To Augment or Not to Augment? Diagnosing Distributional Symmetry Breaking
Hannah Lawrence, Elyssa Hofgard, Vasco Portilheiro, Yuxuan Chen, Tess Smidt, Robin Walters
TL;DR
The paper tackles distributional symmetry breaking as a key factor limiting symmetry-based ML gains. It introduces a practical, interpretable metric $m(p_X)$ based on a two-sample classifier between the original and augmented distributions to quantify symmetry breaking. Through theory and extensive experiments, it shows that augmentation can harm or help depending on data structure, correlation between invariant and non-invariant features, and whether the symmetry breaking is task-relevant. The findings emphasize that understanding when and why equivariant methods work requires rethinking symmetry biases in data and considering locality and task dependencies.
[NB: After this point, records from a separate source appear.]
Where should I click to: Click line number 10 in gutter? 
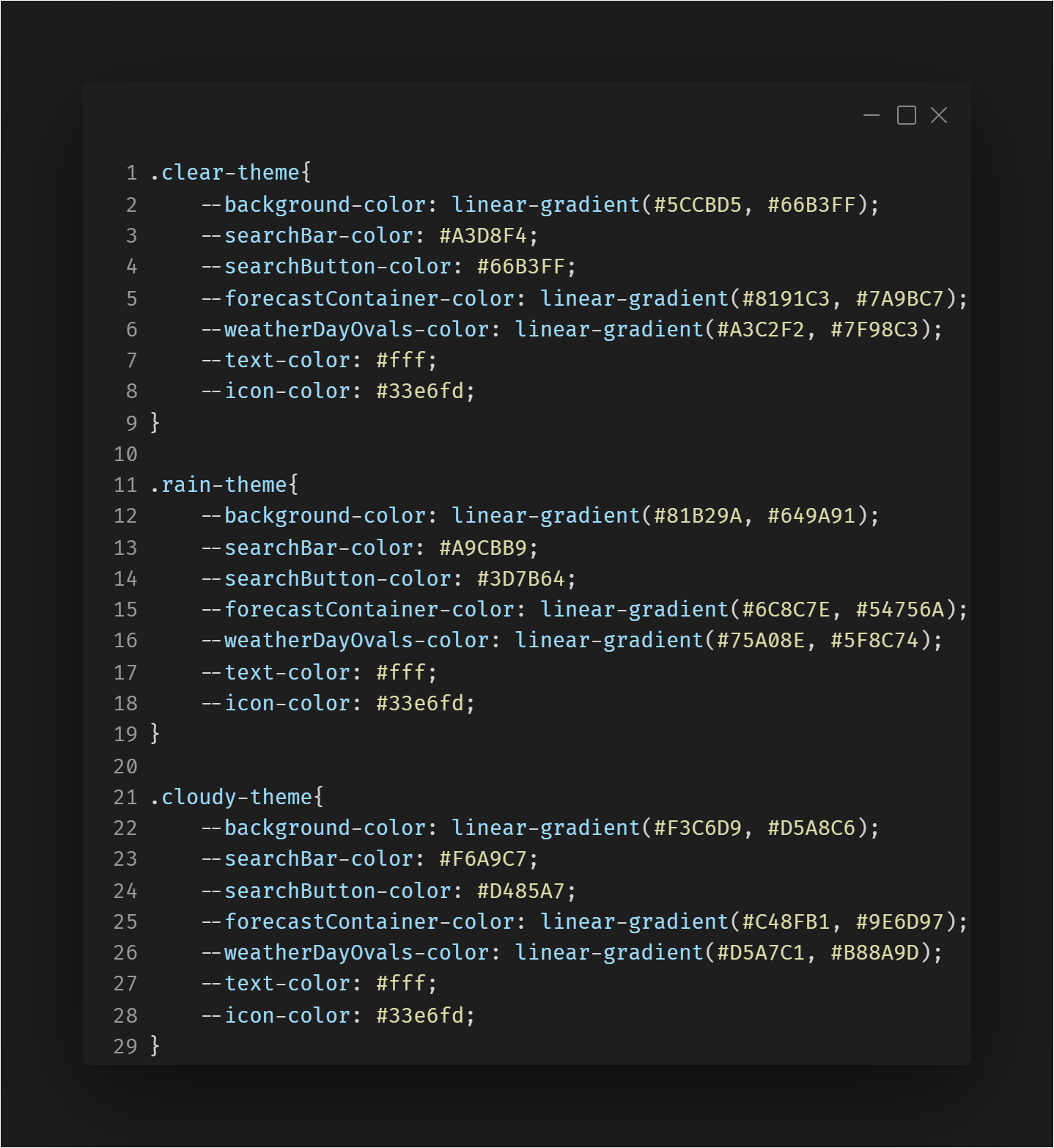[125, 455]
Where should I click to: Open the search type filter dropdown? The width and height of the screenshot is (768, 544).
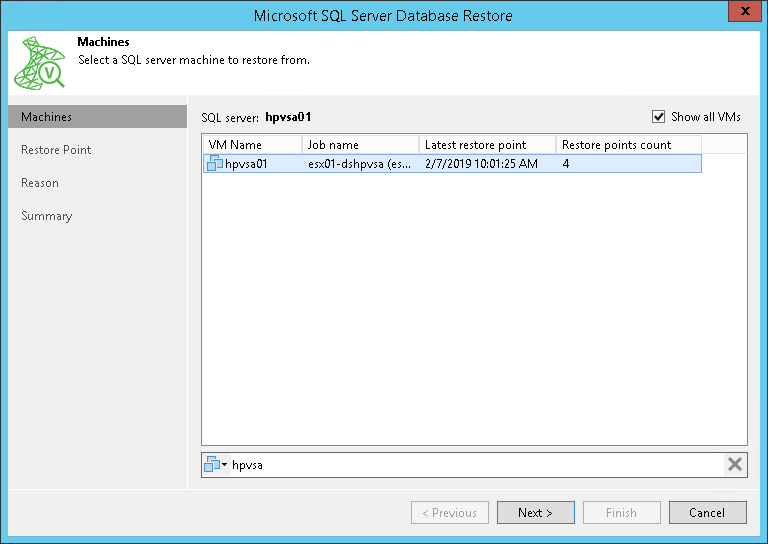[x=216, y=464]
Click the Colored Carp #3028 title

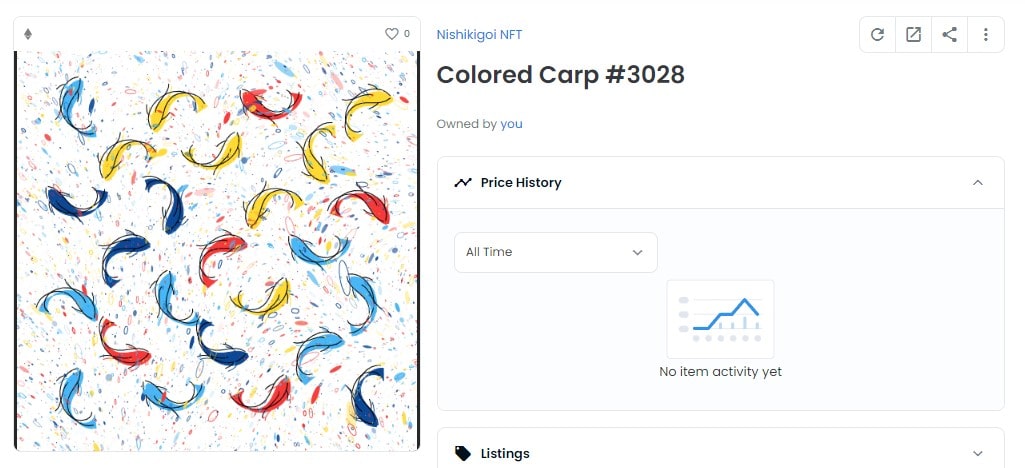click(560, 75)
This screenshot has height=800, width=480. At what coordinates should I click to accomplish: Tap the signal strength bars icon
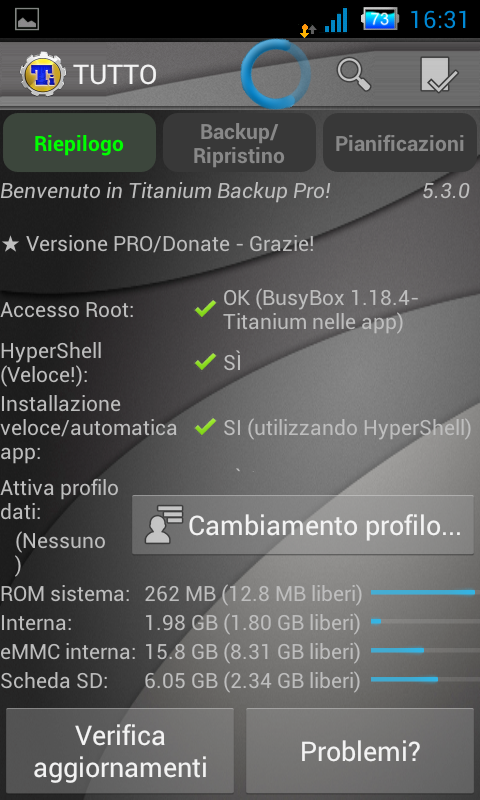(x=336, y=20)
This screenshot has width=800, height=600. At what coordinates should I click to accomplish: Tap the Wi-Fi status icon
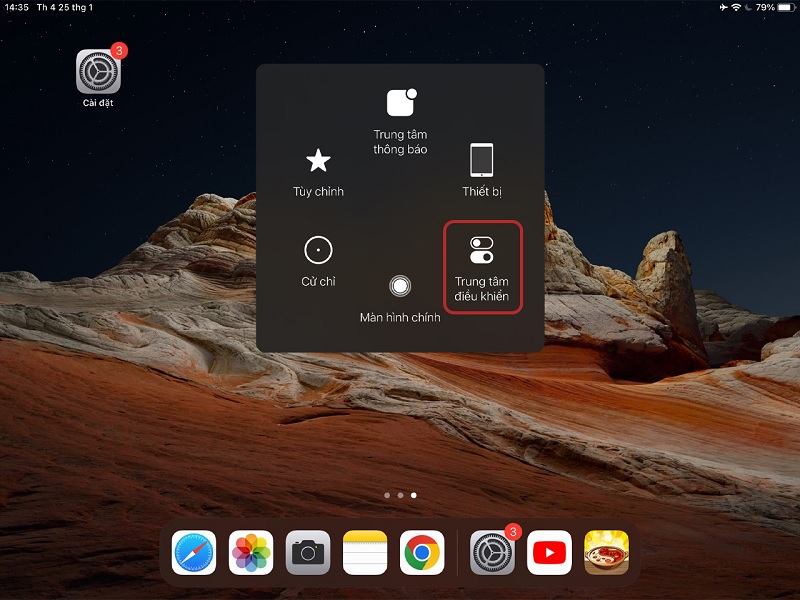[x=735, y=7]
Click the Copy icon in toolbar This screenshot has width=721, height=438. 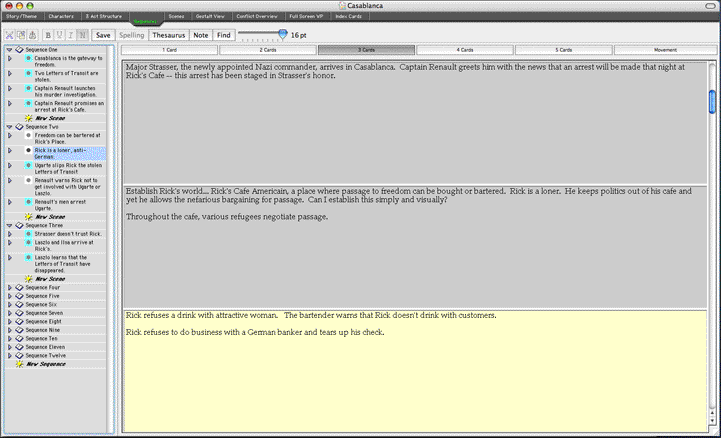pyautogui.click(x=23, y=35)
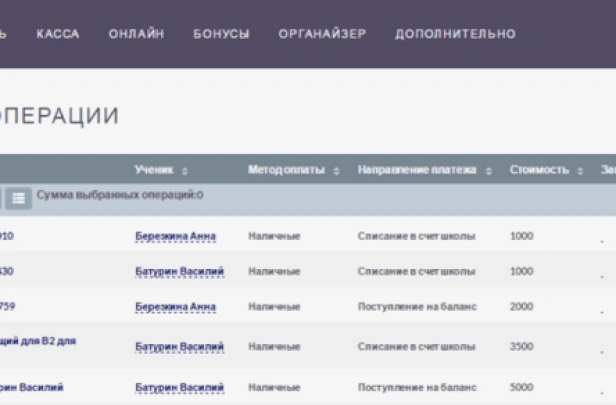The image size is (616, 405).
Task: Open the Касса menu
Action: pos(58,34)
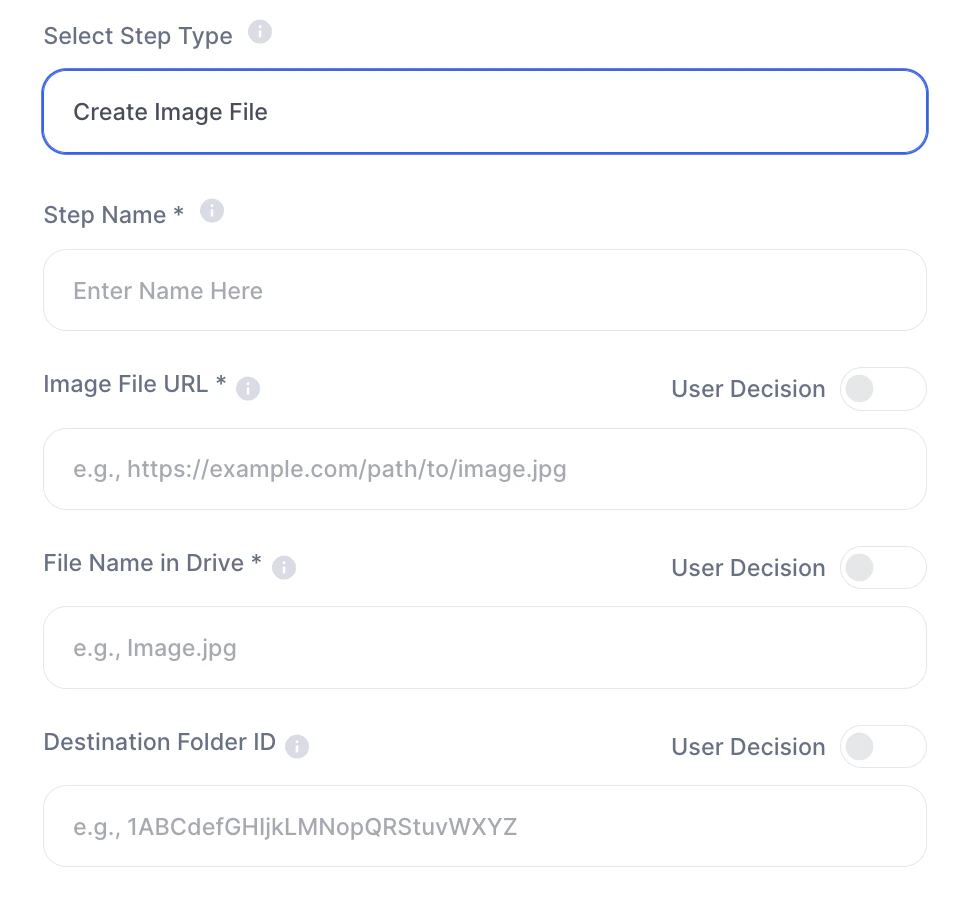Open the Create Image File step type dropdown

[485, 112]
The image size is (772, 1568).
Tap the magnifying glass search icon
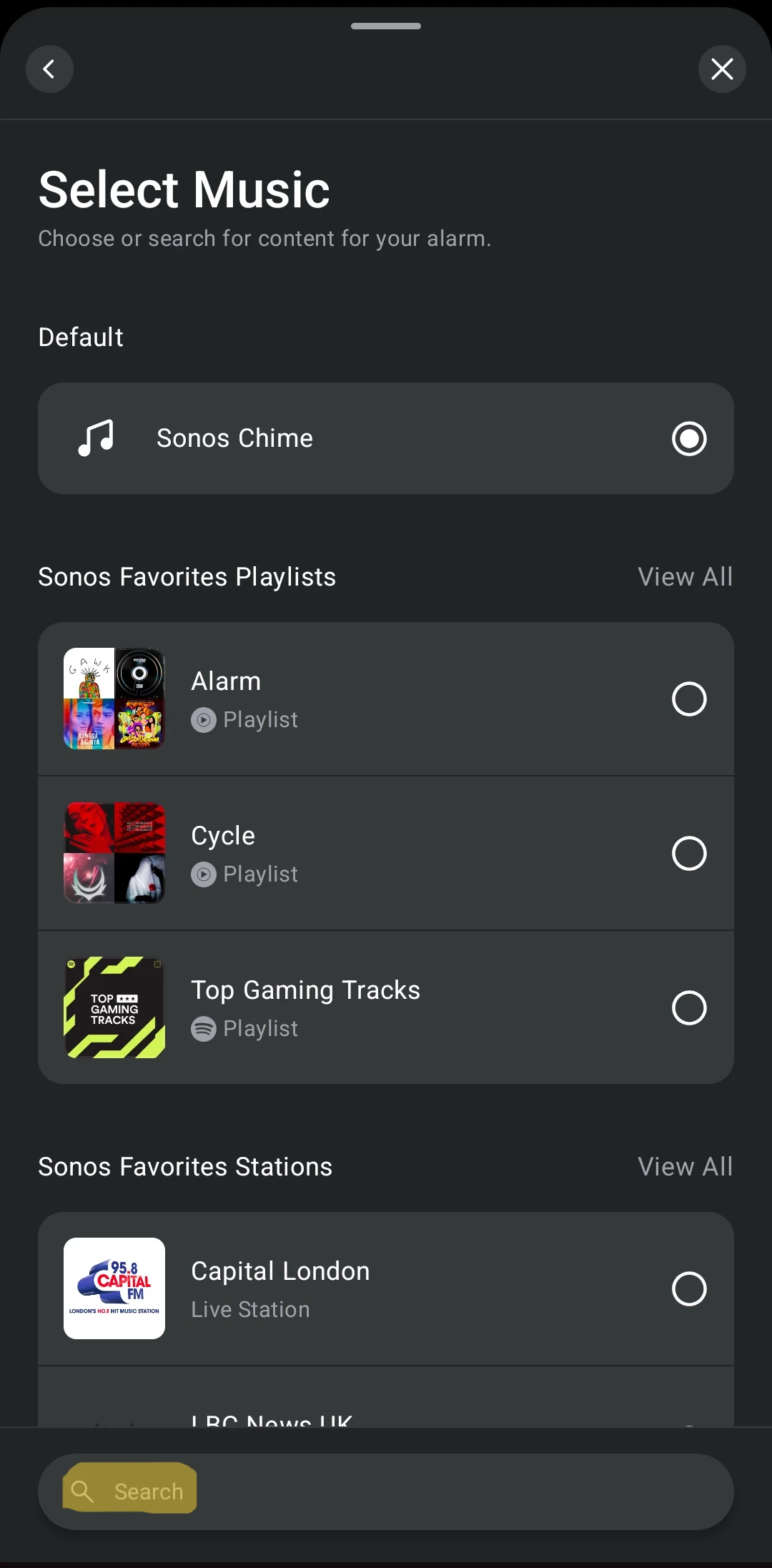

Overall, the work provides both a diagnostic tool and a nuanced theoretical framework for when symmetry biases should be applied in practice.
Abstract
Symmetry-aware methods for machine learning, such as data augmentation and equivariant architectures, encourage correct model behavior on all transformations (e.g. rotations or permutations) of the original dataset. These methods can improve generalization and sample efficiency, under the assumption that the transformed datapoints are highly probable, or "important", under the test distribution. In this work, we develop a method for critically evaluating this assumption. In particular, we propose a metric to quantify the amount of anisotropy, or symmetry-breaking, in a dataset, via a two-sample neural classifier test that distinguishes between the original dataset and its randomly augmented equivalent. We validate our metric on synthetic datasets, and then use it to uncover surprisingly high degrees of alignment in several benchmark point cloud datasets. We show theoretically that distributional symmetry-breaking can actually prevent invariant methods from performing optimally even when the underlying labels are truly invariant, as we show for invariant ridge regression in the infinite feature limit. Empirically, we find that the implication for symmetry-aware methods is dataset-dependent: equivariant methods still impart benefits on some anisotropic datasets, but not others. Overall, these findings suggest that understanding equivariance -- both when it works, and why -- may require rethinking symmetry biases in the data.